Hydrogels carrying microparticles has been recently reported for controlled release application in tissue engineering [2024]. However, limited effort has been made in using in-situ crosslinking hydrogels for immunotherapeutic purposes, Roy et al. previously reported an in situ injectable, biodegradable hydrogels for nucleic acid delivery that remains liquid outside the body and undergoes gelation once injected [25]. These hydrogels gelled in vitro in ~18 minutes and the encapsulated DNA retained its bioactivity. The hydrogel however degraded completely in ~ 31days. Recently, Hori et al. also reported an alginate-based system for delivery of CpG oligonucleotides [26, 27]. We report here for the first time, a multimodal delivery system that can deliver chemokine, DNA and siRNA together in a single injection and create a depot-type DC priming center at the site of immunization. The design criteria require that the hydrogel network is injectable, rapidly gels at 37°C, is porous (allowing APC migration) and degrades within a few days (2–7 days). These are to ensure that (a) the chemo-attractants are released over a 1–5 day period thereby attracting large number of immature DCs to the site of injection, and (b) these DCs can effectively ingest the pDNA/siRNA carrying microparticles either inside the hydrogels or as they are released during gel degradation.

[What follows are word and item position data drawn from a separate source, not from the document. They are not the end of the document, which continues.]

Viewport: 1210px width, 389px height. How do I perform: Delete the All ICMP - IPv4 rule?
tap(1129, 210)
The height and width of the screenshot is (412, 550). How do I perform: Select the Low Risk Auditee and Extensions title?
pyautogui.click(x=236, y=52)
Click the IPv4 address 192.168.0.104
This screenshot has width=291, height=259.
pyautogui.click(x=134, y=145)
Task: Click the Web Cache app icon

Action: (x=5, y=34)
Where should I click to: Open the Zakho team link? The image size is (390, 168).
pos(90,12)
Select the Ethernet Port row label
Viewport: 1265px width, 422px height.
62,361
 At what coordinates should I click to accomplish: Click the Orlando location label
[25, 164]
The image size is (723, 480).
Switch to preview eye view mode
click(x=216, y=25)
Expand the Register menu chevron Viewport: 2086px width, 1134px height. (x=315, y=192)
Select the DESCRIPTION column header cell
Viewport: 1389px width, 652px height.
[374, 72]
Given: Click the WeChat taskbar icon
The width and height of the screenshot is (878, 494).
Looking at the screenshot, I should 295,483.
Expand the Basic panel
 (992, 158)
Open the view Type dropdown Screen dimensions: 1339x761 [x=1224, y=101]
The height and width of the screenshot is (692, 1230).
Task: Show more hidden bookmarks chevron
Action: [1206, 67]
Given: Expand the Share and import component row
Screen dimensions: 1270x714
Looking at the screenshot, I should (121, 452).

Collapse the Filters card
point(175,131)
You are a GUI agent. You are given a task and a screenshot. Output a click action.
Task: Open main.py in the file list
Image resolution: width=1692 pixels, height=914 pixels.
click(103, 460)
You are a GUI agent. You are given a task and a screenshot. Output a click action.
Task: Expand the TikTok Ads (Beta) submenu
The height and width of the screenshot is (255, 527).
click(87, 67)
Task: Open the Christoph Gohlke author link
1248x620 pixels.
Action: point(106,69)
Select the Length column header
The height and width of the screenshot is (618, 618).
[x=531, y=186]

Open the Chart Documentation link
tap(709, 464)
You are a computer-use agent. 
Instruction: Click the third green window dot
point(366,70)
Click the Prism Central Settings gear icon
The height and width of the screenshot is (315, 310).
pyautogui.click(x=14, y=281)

Crosslinked polymer networks of DextranVS and PEG4SH with chemokine and DNA-siRNA co-loaded microparticles were formed within two minutes of mixing at pH 7.8 and 37 °C. It should be noted that hydrogel precursor solutions when mixed and kept at room temperature did not form hydrogel even in 60 minutes (data not shown). Separate preliminary studies evaluating the ability to inject formulations at room temperature in mouse quad muscles (data not shown) have also been attempted and hydrogels did not gel during injection process. Hydrogels attempted at pH 8.2 however gelled instantaneously at room temperature upon vortexing and took approximately five minutes to gel at pH 7.4 (data not shown). Similarly, PEGDA crosslinked networks with PEG4SH with chemokine and microparticles were formed however the gelling process was relatively slower and resulted in settling down of microparticles as observed in SEM. We anticipate that fast gelling dextran hydrogels would be more advantageous since there will be less chances of losing (immediate diffusion away from injection site) chemokine or delivered biomolecules. Both microparticles and chemokines were successfully encapsulated (~ 95–99%) except for formulations that did not gel completely (PEGDA-PEG4SH 20X10Y). Although we were successfully able to entrap up to 50 mg microparticles per 100 μl volume hydrogel, it was practically difficult to load and eject out hydrogel suspension with 50 mg microparticles through an insulin needle (27½ G), typically used for intramuscular injection in mice. We have previously used up to 5 mg microparticle dose for DNA (with or without siRNA) immunizations per flank, in vivo in mice, and thus for practical purpose we used 5 mg microparticle per 100 μl hydrogel in all our subsequent studies.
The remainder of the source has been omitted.